#TheTrainForLife12BestResistanceTrainingExercises

6. The Lunges

The 6th place goes to lunges, I recently read that the lunges received bad press because it does not allow to lift as heavy as with any kind of squats or deadlifts.

I was surprised and sincerely amused. To be honest with you, the lunges come that low in my list simply because they are BLOODY HARD.

To lunge, you just not only need strength, you also need balance. As a matter of fact the majority of the people who can properly lift decent weights struggle more with the lunges than the squats or deadlifts.

The lunge is the third in contention, as explained in previous posts, the deadlift and the squat are BASIC leg lift, and so are the lunges.

As an example a Jerk Press variation could be a split Jerk and it is the most used technique by the Olympic lifters when they perform a clean and jerk.

Why do I lunge?

1. It is simply harder than squatting and deadlifting, I love the first two lifts and hardly enjoy the latter. In all honesty, to lunge decent weight is a struggle, but as the refrain says, "what does not kill you makes you stronger..."

2. I consider it primordial in a leg routine as it isolates the possible weakest link. I had a left knee operation years ago and as matter of fact my left leg is weaker, so doing lunges help me to strengthen the ligaments and tendons of my weak left leg.

3. It is a nice alternative to squat and deadlift. Don't ask me why, but when injured you can sometimes squat, but not deadlift or the opposite...

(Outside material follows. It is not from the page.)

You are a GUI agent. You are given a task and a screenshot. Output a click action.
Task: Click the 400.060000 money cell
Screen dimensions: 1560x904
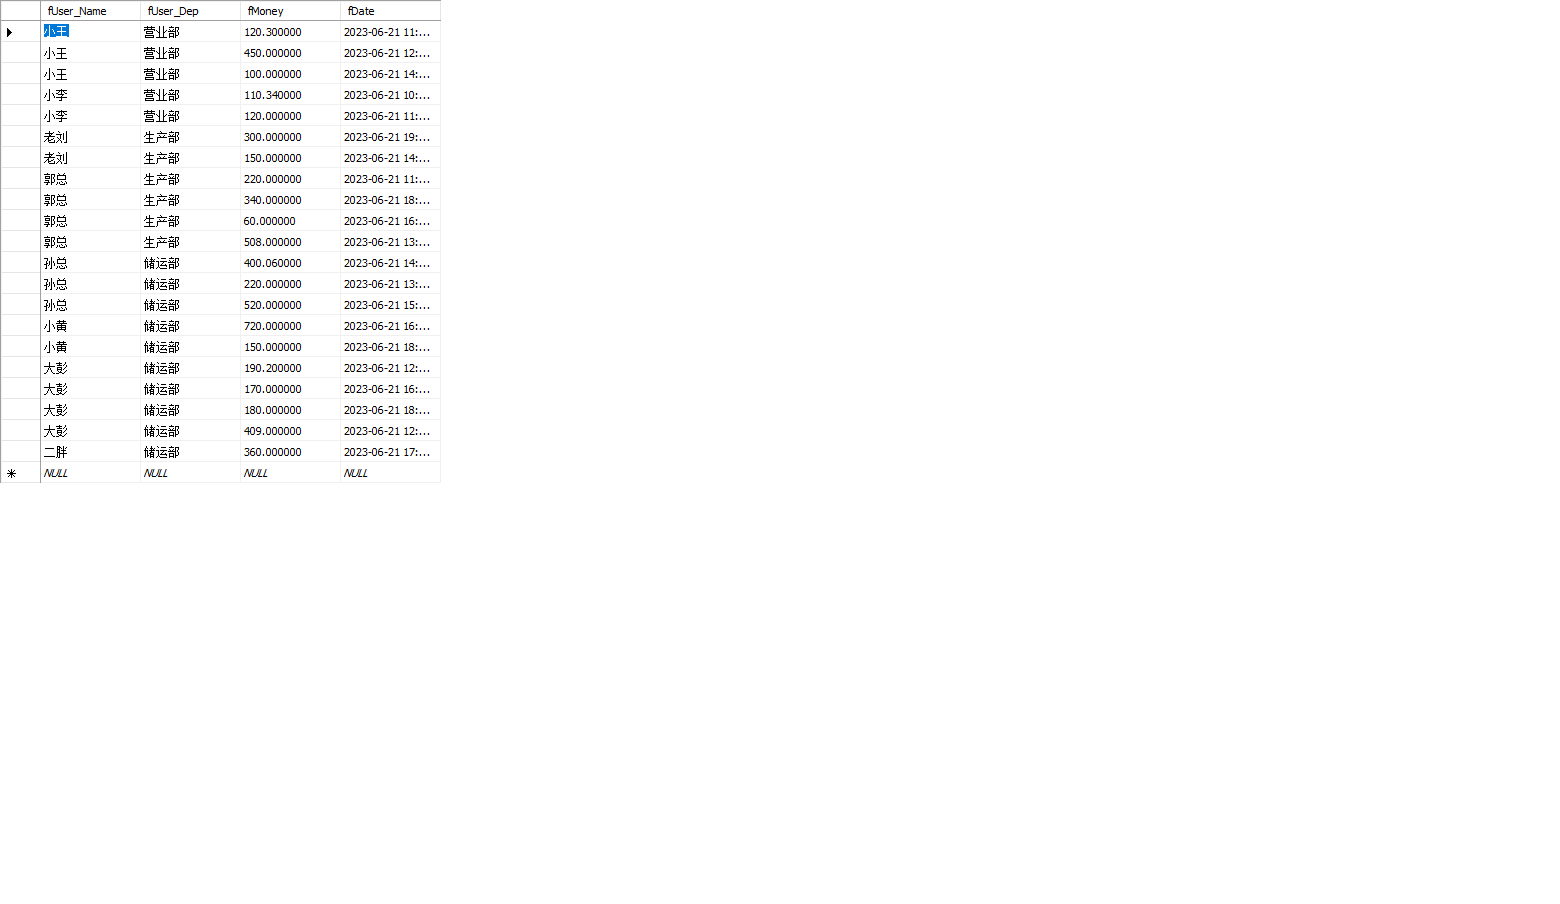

The lunges provide lots of variations as you can do them with dumbbell, kettlebell, sand bag, barbell, racking on your shoulders (back lunges), front lunges, overhead and even stepping forward, backward or to the side.

When do I lunge?

To start with, the lunges will be my second or third lift. If I do a leg routine, I will lunge as soon as I am warmed up, I believe it is too demanding to be done after heavy squats or deadlifts.

How do I lunge?

The lunge is a 4 stages movement, which consists of a step forward, bending both your legs till the final position, straightening legs to get back up and step back to the original position.

1. Starting position:

Standing feet hips with apart, chest up, lower back straight (neutral spine) with the bar on my clavicles (same grip as when I do a back squat) or on my collar bone (same grip as when I front squat).

I will step forward with my right foot.

- The step will be straight forward (in line with my hips) , which means that I will land with my feet hips width apart and NOT in line.

- The step length will be, far enough for your left knee to touch the ground. The best tip to know if your lunge is "correct" is (without a bar), step with your right leg forward, left knee on the floor and place your elbows on the front knee, then move your front foot till you FEEL, you are in balance and can hold the position without discomfort for minutes. *The position, I am referring to is the one adopted by all the coaches around the world when they have to talk to their teams...THEY LUNGE!

- Bend both of your legs and till your left knee touches the floor. This is the Final position

2. The final position:

- Your front foot is flat on the floor, your left knee as well well as your left toes are touching the floor, your upper body is as described in step 1.

- You will push "up" from front leg to get back to a standing position and finally step back to finish the movement. 

caution:

* Your "front"knee must not go beyond your toes, as this will put undue stress on knee joint. Your front sheen should be perpendicular to the ground.

 

Lunges progressions and variations:

As the lunges require a bit of balance, the people with balance issues may find doing lunges, complicated if even hard. Consequently, you need to make sure you are comfortable with the movement before trying to do it with weight.

Body weight lunge:

- Step forward and bend your legs as described in 1, remain in that position and just go up and down for a previously decided number of reps. Then step back and swap leg. It is a simple way to avoid all the balance struggle.

- Using the concept described above step forward, bend your legs, step back and repeat with the same leg till you completed the number of reps you planned. Once done swap leg.

- Once comfortable with the two steps described above, you can go into alternate lunges.

Variations of lunges, from the hardest to the easiest.

Walking or stationary lunges, all the examples below can be done either walking it stationary.

Overhead lunges: keep arm straight, elbows locked and bar overhead.

Front lunges: bar in your collar bone and the front of your shoulders.

Back lunges: bar on back of shoulder.

Dumbbell lunges: here you could go overhead, with Dumbbells at chest level or on the side of your body.

 

Targeted muscles:

Like the squats and the deadlift the lunges work the big muscles, Quads, hamstrings, gluteus and calves.

It is like the deadlift a "Lady" Favorite as it emphasizes a lot on the gluteus muscles.

The benefits of lunges:

They are numerous, from the balance improvement, the correction of imbalances and strengthening of weaker leg, as well as the speed and vertical jump.

 

Guys give it a try and share your sensations!